Some unkind souls have suggested that people who took the vaccine have only themselves to blame. I disagree. We are culturally programmed to trust the ‘experts’ whether it’s the gent in the tweed jacket on Antiques Roadshow evaluating that cracked vase great-great-great-Uncle Jack brought back from the Sack of the Summer Palace, or the diet guru on breakfast TV telling us how much kale we should eat or the doctor telling us how cancerous that lump is. It takes a real effort of will to resist our ingrained inclination to go along with whatever plausible-sounding prescription we’re being sold by the people we assume know better than us. Especially when, as during Covid, you’re simultaneously being subjected to all manner of psychological warfare techniques to nudge you in the right direction.

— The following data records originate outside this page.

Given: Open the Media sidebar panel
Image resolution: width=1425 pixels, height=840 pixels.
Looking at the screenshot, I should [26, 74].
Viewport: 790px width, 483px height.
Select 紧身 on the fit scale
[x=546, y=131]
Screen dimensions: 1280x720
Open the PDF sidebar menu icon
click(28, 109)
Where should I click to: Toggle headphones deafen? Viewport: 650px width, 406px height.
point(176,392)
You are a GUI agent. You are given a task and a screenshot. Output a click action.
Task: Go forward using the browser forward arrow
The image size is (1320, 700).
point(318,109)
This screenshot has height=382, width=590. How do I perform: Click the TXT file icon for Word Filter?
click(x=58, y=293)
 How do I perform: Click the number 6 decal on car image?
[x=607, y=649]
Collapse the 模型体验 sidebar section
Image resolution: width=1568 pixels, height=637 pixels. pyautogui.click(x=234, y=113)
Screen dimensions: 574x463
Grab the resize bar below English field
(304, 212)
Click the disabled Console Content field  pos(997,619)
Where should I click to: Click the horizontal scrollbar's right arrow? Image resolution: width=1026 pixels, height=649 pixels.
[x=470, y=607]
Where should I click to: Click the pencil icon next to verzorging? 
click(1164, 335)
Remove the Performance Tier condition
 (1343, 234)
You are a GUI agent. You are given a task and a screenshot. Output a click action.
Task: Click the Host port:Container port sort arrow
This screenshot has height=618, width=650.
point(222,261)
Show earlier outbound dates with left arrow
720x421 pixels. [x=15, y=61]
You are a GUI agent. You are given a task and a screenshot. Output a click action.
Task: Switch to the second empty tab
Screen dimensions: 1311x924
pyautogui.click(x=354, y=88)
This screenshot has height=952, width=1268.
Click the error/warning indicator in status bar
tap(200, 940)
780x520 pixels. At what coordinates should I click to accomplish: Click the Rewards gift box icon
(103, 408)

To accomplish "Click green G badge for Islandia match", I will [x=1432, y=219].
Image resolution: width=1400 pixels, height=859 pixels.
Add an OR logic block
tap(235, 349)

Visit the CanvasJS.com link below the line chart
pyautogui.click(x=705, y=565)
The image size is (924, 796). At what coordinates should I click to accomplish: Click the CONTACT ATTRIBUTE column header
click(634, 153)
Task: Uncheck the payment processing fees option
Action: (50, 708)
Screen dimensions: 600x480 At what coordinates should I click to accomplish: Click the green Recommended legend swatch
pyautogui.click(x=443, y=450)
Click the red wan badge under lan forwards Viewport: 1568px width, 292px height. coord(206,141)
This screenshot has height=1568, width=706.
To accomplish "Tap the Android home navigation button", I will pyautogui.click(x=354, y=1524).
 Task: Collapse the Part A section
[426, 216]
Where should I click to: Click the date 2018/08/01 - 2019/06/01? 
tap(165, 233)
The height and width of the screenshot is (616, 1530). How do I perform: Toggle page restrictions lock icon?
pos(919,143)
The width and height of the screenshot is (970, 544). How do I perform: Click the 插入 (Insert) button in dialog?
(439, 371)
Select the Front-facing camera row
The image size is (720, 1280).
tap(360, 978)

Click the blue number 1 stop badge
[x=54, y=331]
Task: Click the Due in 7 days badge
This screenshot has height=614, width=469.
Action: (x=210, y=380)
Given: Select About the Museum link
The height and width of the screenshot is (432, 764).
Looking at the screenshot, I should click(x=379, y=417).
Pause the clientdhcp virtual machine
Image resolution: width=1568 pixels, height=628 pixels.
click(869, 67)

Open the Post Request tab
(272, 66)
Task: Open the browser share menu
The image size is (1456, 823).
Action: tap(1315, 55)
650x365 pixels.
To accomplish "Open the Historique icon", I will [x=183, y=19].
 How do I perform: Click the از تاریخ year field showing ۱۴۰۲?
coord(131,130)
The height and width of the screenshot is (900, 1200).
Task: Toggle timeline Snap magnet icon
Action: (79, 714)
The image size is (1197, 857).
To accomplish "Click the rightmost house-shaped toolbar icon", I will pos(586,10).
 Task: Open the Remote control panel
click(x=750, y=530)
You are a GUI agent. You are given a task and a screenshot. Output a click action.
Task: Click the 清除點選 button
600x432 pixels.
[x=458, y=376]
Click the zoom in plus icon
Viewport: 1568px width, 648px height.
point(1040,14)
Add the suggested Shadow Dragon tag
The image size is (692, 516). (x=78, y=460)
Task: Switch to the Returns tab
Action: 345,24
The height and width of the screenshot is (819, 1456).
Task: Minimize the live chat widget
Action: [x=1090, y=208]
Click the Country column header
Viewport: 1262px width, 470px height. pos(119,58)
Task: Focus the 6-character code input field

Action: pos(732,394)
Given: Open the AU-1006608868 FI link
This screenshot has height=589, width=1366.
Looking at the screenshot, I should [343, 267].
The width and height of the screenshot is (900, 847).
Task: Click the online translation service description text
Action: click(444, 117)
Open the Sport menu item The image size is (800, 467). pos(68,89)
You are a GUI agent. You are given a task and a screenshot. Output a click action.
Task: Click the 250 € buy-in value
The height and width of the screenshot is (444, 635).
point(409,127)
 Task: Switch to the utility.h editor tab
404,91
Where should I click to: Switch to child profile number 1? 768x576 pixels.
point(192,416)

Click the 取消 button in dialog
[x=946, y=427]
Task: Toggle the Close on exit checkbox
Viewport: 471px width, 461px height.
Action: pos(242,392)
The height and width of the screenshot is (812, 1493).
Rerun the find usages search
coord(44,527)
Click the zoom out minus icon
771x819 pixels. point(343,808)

What the authorities did to us during Covid was so horrifying that I’m not sure many of us have yet really come to terms with it. Perhaps most of us never will because to do so would involve accepting the almost unimaginable: that governments in every country in the world participated in a co-ordinated experiment designed to weaken, impoverish, immiserate, divide, maim and kill their populace under the risibly inappropriate pretext of ‘public health.’ And the reason they got away with it, in large part, was because of the misplaced faith so many of us have in those experts to whom my old friend Douglas - against all evidence - insists we should continue to defer.